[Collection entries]

▬▬▬

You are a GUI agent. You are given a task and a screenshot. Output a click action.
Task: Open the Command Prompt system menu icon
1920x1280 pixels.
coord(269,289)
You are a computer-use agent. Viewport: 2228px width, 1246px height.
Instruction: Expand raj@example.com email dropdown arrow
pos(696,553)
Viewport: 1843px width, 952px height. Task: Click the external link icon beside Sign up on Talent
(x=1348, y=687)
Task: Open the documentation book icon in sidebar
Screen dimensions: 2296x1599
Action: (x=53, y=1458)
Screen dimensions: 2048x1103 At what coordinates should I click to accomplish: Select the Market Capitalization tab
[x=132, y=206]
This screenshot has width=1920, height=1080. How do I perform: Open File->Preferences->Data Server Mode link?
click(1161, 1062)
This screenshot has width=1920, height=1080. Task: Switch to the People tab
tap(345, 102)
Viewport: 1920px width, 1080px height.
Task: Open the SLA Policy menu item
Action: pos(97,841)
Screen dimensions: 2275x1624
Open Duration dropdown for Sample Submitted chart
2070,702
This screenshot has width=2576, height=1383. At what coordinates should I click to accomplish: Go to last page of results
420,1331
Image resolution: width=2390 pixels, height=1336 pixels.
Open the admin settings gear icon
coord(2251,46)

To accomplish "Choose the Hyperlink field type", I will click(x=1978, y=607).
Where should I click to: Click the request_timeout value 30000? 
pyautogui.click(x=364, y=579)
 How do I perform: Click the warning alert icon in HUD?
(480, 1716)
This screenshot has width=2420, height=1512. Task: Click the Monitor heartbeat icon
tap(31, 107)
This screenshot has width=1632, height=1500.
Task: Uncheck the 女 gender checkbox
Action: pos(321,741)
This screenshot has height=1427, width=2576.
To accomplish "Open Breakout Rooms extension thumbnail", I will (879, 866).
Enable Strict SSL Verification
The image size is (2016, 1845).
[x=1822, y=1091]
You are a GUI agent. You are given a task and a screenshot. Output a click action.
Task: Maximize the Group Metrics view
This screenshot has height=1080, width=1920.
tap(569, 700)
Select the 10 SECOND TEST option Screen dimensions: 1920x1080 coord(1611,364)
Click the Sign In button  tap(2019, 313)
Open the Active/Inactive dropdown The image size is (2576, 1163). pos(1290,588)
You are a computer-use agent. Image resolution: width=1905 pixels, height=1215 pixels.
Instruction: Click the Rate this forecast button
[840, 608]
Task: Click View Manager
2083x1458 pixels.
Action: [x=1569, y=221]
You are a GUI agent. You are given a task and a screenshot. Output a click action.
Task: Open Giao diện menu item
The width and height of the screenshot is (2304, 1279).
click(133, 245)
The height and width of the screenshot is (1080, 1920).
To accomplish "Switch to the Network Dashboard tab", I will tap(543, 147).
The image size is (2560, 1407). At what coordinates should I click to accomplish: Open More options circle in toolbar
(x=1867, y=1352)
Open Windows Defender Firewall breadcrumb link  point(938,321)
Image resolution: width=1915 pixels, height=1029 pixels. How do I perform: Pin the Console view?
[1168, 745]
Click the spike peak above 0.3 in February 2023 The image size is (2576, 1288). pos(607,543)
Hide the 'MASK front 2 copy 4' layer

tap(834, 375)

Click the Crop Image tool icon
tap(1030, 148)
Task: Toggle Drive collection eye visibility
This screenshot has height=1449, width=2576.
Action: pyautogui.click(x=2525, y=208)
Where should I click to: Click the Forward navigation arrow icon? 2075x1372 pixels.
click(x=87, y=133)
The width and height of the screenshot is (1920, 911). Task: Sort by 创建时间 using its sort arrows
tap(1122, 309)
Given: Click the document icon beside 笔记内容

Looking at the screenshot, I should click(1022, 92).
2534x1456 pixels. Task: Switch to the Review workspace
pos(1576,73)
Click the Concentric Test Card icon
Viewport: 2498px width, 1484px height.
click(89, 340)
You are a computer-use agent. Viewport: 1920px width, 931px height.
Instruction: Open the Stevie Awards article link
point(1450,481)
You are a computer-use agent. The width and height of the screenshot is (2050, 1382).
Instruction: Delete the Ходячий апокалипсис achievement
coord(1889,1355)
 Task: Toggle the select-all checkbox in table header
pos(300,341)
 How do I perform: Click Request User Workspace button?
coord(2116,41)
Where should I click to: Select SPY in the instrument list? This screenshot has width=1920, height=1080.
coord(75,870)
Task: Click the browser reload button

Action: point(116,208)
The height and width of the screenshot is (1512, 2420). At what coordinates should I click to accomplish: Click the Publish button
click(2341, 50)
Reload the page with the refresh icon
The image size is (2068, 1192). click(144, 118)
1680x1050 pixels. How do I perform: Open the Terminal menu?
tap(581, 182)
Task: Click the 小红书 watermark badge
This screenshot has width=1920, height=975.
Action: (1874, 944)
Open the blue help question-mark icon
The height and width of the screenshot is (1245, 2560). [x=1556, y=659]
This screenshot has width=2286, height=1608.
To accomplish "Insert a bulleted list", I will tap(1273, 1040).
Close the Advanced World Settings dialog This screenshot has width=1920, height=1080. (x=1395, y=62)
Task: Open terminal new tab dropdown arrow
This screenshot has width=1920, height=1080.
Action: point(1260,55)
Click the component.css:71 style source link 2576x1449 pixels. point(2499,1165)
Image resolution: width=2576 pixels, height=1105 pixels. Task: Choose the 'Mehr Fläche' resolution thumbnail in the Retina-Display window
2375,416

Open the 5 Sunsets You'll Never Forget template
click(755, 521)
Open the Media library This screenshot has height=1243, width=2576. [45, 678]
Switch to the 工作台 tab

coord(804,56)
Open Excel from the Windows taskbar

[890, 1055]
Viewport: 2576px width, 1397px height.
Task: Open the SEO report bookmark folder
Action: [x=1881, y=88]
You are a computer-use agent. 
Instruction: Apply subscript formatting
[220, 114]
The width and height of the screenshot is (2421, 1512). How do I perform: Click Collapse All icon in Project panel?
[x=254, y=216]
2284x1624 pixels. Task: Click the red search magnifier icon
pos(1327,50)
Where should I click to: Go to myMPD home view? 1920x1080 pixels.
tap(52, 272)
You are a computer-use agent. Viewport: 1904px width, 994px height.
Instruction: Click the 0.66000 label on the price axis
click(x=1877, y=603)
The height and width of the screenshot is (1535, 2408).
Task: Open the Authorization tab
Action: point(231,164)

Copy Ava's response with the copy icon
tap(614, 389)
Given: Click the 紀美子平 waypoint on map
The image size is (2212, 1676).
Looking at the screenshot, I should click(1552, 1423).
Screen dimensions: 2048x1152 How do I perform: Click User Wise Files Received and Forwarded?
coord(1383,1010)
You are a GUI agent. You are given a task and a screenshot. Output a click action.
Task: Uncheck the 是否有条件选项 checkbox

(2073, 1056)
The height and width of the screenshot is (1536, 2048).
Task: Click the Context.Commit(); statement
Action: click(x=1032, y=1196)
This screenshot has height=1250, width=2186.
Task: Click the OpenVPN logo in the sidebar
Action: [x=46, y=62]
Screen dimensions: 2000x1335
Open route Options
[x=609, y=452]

▬▬▬

• Exercise prompt
Each entry shown above must be retyped word for word.

• Exercise result
You are a GUI agent. You are given a task and a screenshot. Output a click action.
Task: Open the Command Prompt system menu icon
1920x1280 pixels.
coord(269,289)
You are a computer-use agent. Viewport: 2228px width, 1246px height.
Instruction: Expand raj@example.com email dropdown arrow
pos(696,553)
Viewport: 1843px width, 952px height. Task: Click the external link icon beside Sign up on Talent
(x=1348, y=687)
Task: Open the documentation book icon in sidebar
Screen dimensions: 2296x1599
Action: (x=53, y=1458)
Screen dimensions: 2048x1103 At what coordinates should I click to accomplish: Select the Market Capitalization tab
[x=132, y=206]
This screenshot has width=1920, height=1080. How do I perform: Open File->Preferences->Data Server Mode link?
click(1161, 1062)
This screenshot has width=1920, height=1080. Task: Switch to the People tab
tap(345, 102)
Viewport: 1920px width, 1080px height.
Task: Open the SLA Policy menu item
Action: pos(97,841)
Screen dimensions: 2275x1624
Open Duration dropdown for Sample Submitted chart
2070,702
This screenshot has width=2576, height=1383. At what coordinates should I click to accomplish: Go to last page of results
420,1331
Image resolution: width=2390 pixels, height=1336 pixels.
Open the admin settings gear icon
coord(2251,46)

To accomplish "Choose the Hyperlink field type", I will click(x=1978, y=607).
Where should I click to: Click the request_timeout value 30000? 
pyautogui.click(x=364, y=579)
 How do I perform: Click the warning alert icon in HUD?
(480, 1716)
This screenshot has width=2420, height=1512. Task: Click the Monitor heartbeat icon
tap(31, 107)
This screenshot has width=1632, height=1500.
Task: Uncheck the 女 gender checkbox
Action: pos(321,741)
This screenshot has height=1427, width=2576.
To accomplish "Open Breakout Rooms extension thumbnail", I will (879, 866).
Enable Strict SSL Verification
The image size is (2016, 1845).
[x=1822, y=1091]
You are a GUI agent. You are given a task and a screenshot. Output a click action.
Task: Maximize the Group Metrics view
This screenshot has height=1080, width=1920.
tap(569, 700)
Select the 10 SECOND TEST option Screen dimensions: 1920x1080 coord(1611,364)
Click the Sign In button  tap(2019, 313)
Open the Active/Inactive dropdown The image size is (2576, 1163). pos(1290,588)
You are a computer-use agent. Image resolution: width=1905 pixels, height=1215 pixels.
Instruction: Click the Rate this forecast button
[840, 608]
Task: Click View Manager
2083x1458 pixels.
Action: [x=1569, y=221]
You are a GUI agent. You are given a task and a screenshot. Output a click action.
Task: Open Giao diện menu item
The width and height of the screenshot is (2304, 1279).
click(133, 245)
The height and width of the screenshot is (1080, 1920).
To accomplish "Switch to the Network Dashboard tab", I will tap(543, 147).
The image size is (2560, 1407). At what coordinates should I click to accomplish: Open More options circle in toolbar
(x=1867, y=1352)
Open Windows Defender Firewall breadcrumb link  point(938,321)
Image resolution: width=1915 pixels, height=1029 pixels. How do I perform: Pin the Console view?
[1168, 745]
Click the spike peak above 0.3 in February 2023 The image size is (2576, 1288). pos(607,543)
Hide the 'MASK front 2 copy 4' layer

tap(834, 375)

Click the Crop Image tool icon
tap(1030, 148)
Task: Toggle Drive collection eye visibility
This screenshot has height=1449, width=2576.
Action: pyautogui.click(x=2525, y=208)
Where should I click to: Click the Forward navigation arrow icon? 2075x1372 pixels.
click(x=87, y=133)
The width and height of the screenshot is (1920, 911). Task: Sort by 创建时间 using its sort arrows
tap(1122, 309)
Given: Click the document icon beside 笔记内容

Looking at the screenshot, I should click(1022, 92).
2534x1456 pixels. Task: Switch to the Review workspace
pos(1576,73)
Click the Concentric Test Card icon
Viewport: 2498px width, 1484px height.
click(89, 340)
You are a computer-use agent. Viewport: 1920px width, 931px height.
Instruction: Open the Stevie Awards article link
point(1450,481)
You are a computer-use agent. The width and height of the screenshot is (2050, 1382).
Instruction: Delete the Ходячий апокалипсис achievement
coord(1889,1355)
 Task: Toggle the select-all checkbox in table header
pos(300,341)
 How do I perform: Click Request User Workspace button?
coord(2116,41)
Where should I click to: Select SPY in the instrument list? This screenshot has width=1920, height=1080.
coord(75,870)
Task: Click the browser reload button

Action: point(116,208)
The height and width of the screenshot is (1512, 2420). At what coordinates should I click to accomplish: Click the Publish button
click(2341, 50)
Reload the page with the refresh icon
The image size is (2068, 1192). click(144, 118)
1680x1050 pixels. How do I perform: Open the Terminal menu?
tap(581, 182)
Task: Click the 小红书 watermark badge
This screenshot has width=1920, height=975.
Action: (1874, 944)
Open the blue help question-mark icon
The height and width of the screenshot is (1245, 2560). [x=1556, y=659]
This screenshot has width=2286, height=1608.
To accomplish "Insert a bulleted list", I will tap(1273, 1040).
Close the Advanced World Settings dialog This screenshot has width=1920, height=1080. (x=1395, y=62)
Task: Open terminal new tab dropdown arrow
This screenshot has width=1920, height=1080.
Action: point(1260,55)
Click the component.css:71 style source link 2576x1449 pixels. point(2499,1165)
Image resolution: width=2576 pixels, height=1105 pixels. Task: Choose the 'Mehr Fläche' resolution thumbnail in the Retina-Display window
2375,416

Open the 5 Sunsets You'll Never Forget template
click(755, 521)
Open the Media library This screenshot has height=1243, width=2576. [45, 678]
Switch to the 工作台 tab

coord(804,56)
Open Excel from the Windows taskbar

[890, 1055]
Viewport: 2576px width, 1397px height.
Task: Open the SEO report bookmark folder
Action: [x=1881, y=88]
You are a computer-use agent. 
Instruction: Apply subscript formatting
[220, 114]
The width and height of the screenshot is (2421, 1512). How do I perform: Click Collapse All icon in Project panel?
[x=254, y=216]
2284x1624 pixels. Task: Click the red search magnifier icon
pos(1327,50)
Where should I click to: Go to myMPD home view? 1920x1080 pixels.
tap(52, 272)
You are a computer-use agent. Viewport: 1904px width, 994px height.
Instruction: Click the 0.66000 label on the price axis
click(x=1877, y=603)
The height and width of the screenshot is (1535, 2408).
Task: Open the Authorization tab
Action: point(231,164)

Copy Ava's response with the copy icon
tap(614, 389)
Given: Click the 紀美子平 waypoint on map
The image size is (2212, 1676).
Looking at the screenshot, I should click(1552, 1423).
Screen dimensions: 2048x1152 How do I perform: Click User Wise Files Received and Forwarded?
coord(1383,1010)
You are a GUI agent. You are given a task and a screenshot. Output a click action.
Task: Uncheck the 是否有条件选项 checkbox

(2073, 1056)
The height and width of the screenshot is (1536, 2048).
Task: Click the Context.Commit(); statement
Action: click(x=1032, y=1196)
This screenshot has height=1250, width=2186.
Task: Click the OpenVPN logo in the sidebar
Action: [x=46, y=62]
Screen dimensions: 2000x1335
Open route Options
[x=609, y=452]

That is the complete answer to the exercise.